## [Passage shown]
In PNAS this month:
Non-LTR retrotransposons encode noncanonical RRM domains in their first open reading frame.
(PNAS is the Proceedings of the National Academy of Sciences and is one of the more presitgious journals, perhaps just a shade below Science and Nature in prestige).
Not the easiest title to parse but the paper puts another piece into the retrotransposon puzzle.
In the paper the authors determined the structure of a protein (L1ORF1p), which is encoded by a parasitic genetic element and which is responsible for its mobility.
The LINE-1 retrotransposon is a mobile genetic element that can multiply and insert itself into chromosomal DNA at many different locations. This disturbs the genetic code at the site of integration, which can have serious consequences for the organism. Presently, approximately 17% of our DNA consist of LINE-1 sequences. This is an enormous proportion if one considers that the roughly 30.000 human proteins are encoded by less that 5% of the DNA.

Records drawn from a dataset
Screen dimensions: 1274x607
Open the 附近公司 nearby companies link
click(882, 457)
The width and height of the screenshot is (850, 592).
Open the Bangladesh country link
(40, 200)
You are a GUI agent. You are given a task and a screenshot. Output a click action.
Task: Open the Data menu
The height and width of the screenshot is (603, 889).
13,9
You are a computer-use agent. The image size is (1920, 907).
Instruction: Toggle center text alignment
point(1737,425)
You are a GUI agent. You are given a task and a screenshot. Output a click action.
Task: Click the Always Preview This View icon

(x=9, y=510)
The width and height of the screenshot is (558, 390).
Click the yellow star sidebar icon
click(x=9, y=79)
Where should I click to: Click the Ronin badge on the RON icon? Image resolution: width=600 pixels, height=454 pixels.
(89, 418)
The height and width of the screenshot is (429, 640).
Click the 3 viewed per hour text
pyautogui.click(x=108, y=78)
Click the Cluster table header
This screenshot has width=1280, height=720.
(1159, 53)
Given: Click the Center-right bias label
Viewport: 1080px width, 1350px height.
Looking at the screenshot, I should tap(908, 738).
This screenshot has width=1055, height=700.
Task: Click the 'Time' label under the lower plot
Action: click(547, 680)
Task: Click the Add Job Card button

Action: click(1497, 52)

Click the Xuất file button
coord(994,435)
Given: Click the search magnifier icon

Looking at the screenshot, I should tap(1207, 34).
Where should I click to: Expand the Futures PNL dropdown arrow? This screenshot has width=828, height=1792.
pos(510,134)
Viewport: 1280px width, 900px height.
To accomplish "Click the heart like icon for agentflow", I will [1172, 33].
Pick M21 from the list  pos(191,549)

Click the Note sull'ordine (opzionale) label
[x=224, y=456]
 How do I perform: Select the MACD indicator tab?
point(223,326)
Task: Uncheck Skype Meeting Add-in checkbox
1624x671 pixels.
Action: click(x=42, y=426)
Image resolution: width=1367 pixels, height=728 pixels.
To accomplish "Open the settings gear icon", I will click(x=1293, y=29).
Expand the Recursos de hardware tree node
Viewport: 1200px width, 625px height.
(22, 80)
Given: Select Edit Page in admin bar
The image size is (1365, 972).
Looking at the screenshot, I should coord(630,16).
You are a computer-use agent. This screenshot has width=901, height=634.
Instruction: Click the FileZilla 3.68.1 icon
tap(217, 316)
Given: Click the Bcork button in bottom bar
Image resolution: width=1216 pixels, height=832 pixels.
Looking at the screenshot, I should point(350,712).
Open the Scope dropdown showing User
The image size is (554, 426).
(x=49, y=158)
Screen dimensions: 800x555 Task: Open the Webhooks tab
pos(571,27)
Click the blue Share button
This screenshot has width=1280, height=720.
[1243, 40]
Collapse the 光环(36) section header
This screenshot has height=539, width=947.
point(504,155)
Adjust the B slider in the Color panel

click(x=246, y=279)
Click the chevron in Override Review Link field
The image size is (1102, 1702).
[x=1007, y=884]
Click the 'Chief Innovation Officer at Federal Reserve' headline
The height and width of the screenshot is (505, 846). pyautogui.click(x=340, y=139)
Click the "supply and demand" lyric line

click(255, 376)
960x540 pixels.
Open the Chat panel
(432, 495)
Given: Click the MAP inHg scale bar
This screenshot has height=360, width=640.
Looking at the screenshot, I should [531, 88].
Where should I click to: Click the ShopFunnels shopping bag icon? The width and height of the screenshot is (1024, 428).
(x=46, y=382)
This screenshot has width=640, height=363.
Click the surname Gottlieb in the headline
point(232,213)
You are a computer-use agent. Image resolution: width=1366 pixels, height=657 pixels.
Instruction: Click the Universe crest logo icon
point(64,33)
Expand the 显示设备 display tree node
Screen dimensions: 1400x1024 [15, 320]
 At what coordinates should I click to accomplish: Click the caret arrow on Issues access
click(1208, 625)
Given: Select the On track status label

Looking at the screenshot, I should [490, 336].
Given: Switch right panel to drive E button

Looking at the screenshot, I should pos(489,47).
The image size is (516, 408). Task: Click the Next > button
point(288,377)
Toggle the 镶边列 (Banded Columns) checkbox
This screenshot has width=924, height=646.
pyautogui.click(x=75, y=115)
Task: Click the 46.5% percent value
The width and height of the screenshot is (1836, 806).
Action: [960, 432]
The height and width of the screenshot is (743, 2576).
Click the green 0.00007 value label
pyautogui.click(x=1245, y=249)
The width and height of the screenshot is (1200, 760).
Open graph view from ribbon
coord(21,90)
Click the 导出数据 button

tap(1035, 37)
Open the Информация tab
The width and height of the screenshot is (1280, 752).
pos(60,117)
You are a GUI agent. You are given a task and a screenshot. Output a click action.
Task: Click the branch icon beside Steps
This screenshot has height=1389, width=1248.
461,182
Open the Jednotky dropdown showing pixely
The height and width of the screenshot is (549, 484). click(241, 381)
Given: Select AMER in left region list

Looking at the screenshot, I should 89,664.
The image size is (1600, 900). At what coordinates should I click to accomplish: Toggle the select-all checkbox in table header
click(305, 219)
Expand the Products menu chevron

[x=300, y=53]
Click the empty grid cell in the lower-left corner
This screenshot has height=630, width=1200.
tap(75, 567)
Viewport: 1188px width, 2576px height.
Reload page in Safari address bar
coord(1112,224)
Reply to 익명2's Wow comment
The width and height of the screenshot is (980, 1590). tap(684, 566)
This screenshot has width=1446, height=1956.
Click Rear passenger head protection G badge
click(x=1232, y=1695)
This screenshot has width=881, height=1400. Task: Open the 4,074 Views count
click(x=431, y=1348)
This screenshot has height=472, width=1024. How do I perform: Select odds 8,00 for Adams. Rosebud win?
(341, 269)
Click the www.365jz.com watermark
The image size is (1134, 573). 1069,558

## [Work to complete]
1 – According to the passage on LINE-1 retrotransposons, what share of our DNA currently consists of LINE-1 sequences?
2 – Write what comes next in the passage on LINE-1 retrotransposons, beginning after its final sentence.
The material is not needed for this work.

## [Results of the tasks]
1 – Approximately 17%.

2 –
Understanding the structure of the L1ORF1p protein now allows a much more precise investigation of the mechanism of LINE-1 mobilization. This provides new insight into the relation between retrotransposons and retroviruses and probably also into certain evolutionary processes in humans and animals. Moreover, the researchers assume that the mechanism of LINE-1 retrotransposition can be exploited one day to precisely insert genetic information into specific locations. This would be an alternative to contemporary, less location-specific methods that are based on a retroviral mechanism.